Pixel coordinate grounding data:
----------------------------------------

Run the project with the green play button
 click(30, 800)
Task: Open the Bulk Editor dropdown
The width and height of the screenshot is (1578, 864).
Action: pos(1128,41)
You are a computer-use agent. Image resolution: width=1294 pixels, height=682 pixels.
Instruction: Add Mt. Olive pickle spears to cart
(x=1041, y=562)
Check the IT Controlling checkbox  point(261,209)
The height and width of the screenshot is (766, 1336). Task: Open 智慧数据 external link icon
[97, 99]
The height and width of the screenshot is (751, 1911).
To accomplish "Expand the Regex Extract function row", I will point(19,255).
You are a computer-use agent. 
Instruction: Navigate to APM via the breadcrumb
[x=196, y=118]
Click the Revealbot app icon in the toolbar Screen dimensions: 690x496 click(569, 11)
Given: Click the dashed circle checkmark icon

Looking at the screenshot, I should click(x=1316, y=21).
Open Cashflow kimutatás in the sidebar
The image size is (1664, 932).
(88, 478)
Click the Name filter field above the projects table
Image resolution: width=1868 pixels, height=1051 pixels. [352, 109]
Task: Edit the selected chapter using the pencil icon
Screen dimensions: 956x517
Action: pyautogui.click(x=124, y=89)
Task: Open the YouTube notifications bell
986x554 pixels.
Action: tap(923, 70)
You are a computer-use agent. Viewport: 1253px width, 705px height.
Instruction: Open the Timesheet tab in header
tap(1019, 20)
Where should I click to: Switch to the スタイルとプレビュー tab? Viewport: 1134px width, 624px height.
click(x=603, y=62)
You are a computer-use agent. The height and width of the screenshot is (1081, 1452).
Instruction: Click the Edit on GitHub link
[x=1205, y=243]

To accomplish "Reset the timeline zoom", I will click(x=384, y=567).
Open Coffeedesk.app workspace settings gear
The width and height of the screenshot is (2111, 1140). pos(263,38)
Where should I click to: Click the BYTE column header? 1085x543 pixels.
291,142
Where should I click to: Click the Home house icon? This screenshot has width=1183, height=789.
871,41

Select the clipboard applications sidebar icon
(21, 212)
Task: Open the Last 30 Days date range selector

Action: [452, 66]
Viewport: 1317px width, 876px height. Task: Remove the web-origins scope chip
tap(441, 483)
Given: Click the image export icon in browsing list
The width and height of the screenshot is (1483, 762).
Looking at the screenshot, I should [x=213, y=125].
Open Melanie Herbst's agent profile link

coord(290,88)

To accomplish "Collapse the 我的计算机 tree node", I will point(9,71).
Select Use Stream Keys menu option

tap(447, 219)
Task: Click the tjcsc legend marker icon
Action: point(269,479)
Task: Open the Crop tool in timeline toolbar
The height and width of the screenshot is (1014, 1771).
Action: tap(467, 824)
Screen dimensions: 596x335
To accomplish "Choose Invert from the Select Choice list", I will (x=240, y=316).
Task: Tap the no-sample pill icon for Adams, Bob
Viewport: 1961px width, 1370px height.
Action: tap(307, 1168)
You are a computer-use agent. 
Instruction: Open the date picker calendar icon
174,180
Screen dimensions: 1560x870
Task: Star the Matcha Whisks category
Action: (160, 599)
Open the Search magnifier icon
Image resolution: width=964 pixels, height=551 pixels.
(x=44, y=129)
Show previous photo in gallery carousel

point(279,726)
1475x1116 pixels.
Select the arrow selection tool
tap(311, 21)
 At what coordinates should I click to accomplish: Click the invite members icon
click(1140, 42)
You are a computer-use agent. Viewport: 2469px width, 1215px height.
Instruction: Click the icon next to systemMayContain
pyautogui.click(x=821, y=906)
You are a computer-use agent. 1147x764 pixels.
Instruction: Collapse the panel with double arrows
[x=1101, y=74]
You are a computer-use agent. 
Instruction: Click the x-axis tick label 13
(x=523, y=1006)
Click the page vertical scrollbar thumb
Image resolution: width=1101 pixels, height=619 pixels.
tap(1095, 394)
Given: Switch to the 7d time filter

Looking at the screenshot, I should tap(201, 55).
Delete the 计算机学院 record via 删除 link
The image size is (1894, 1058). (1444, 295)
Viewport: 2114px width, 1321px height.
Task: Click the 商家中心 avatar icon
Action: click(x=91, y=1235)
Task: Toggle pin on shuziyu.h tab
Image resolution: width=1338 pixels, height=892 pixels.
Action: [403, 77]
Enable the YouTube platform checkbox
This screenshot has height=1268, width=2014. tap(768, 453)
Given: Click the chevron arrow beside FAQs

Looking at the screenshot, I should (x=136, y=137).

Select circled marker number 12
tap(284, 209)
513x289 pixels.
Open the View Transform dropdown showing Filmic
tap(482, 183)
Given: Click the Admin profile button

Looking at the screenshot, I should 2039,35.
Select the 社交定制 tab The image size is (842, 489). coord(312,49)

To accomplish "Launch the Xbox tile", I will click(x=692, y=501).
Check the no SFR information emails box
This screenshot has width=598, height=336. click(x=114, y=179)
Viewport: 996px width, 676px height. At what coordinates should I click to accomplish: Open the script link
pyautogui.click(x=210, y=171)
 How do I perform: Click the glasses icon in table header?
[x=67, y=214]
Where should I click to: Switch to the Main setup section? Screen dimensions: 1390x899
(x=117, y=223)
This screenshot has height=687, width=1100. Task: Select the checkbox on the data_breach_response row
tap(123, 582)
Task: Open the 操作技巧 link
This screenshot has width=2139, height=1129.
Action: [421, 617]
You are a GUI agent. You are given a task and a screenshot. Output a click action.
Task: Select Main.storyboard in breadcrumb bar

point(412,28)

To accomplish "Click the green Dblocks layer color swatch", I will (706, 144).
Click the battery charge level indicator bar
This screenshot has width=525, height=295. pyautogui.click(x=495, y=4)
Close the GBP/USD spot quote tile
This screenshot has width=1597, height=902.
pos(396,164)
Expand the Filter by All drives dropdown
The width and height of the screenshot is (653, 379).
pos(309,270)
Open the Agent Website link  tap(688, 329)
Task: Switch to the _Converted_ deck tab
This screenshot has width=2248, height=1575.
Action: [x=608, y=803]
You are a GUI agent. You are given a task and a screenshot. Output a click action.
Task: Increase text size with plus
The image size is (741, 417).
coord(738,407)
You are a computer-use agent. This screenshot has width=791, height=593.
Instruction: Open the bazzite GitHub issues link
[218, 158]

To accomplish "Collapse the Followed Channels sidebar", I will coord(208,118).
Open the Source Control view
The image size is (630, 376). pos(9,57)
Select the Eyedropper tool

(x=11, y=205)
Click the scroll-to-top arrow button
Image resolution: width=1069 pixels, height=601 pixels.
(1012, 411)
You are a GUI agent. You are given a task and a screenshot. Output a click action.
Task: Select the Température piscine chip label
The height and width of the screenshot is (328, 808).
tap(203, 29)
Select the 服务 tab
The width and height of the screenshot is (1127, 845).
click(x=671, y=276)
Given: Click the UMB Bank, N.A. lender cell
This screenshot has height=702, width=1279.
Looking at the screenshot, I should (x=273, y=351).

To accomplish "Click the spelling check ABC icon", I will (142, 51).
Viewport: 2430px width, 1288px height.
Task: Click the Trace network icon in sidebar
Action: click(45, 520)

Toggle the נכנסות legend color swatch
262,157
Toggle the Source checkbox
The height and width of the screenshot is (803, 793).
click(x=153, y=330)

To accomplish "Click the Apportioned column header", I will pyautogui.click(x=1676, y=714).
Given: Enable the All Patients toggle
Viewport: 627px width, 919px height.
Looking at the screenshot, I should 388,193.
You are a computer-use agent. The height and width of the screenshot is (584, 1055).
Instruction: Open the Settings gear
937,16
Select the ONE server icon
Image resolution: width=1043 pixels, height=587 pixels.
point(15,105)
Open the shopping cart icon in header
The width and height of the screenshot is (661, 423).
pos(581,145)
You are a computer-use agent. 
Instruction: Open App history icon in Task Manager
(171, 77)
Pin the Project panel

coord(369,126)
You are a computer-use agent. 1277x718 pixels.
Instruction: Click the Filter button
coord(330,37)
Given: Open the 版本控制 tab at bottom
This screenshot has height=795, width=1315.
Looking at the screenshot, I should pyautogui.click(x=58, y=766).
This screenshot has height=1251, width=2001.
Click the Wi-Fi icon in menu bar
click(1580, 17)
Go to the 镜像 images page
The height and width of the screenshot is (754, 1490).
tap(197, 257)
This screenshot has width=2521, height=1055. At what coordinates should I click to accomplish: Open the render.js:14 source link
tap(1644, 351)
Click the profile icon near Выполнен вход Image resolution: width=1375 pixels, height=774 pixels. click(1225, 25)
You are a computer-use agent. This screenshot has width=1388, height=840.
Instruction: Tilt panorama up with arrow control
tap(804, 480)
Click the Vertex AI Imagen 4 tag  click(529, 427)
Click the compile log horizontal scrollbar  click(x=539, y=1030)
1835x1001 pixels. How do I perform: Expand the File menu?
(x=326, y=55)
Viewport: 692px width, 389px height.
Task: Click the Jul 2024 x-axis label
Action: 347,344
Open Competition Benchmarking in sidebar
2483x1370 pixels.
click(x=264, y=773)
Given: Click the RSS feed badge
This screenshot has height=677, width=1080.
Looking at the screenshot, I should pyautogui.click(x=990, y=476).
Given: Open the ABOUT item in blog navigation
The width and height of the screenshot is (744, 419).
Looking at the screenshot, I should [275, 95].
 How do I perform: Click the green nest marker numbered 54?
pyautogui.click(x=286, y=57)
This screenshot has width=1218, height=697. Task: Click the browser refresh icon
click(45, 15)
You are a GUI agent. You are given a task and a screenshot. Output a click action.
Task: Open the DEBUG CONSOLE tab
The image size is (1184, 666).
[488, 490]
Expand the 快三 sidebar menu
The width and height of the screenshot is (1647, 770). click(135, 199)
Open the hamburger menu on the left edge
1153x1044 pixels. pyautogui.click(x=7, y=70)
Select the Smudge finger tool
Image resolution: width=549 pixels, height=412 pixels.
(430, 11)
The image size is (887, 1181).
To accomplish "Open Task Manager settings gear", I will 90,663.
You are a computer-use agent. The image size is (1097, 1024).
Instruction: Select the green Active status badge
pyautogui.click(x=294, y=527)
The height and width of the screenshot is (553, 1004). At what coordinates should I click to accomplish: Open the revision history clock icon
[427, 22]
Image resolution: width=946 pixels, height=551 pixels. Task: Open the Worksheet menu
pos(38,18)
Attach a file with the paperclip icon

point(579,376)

----------------------------------------

Work instructions:
Filter the entries and keep only the lines holding "tile".

Response to the exercise:
To accomplish "Launch the Xbox tile", I will click(x=692, y=501).
Close the GBP/USD spot quote tile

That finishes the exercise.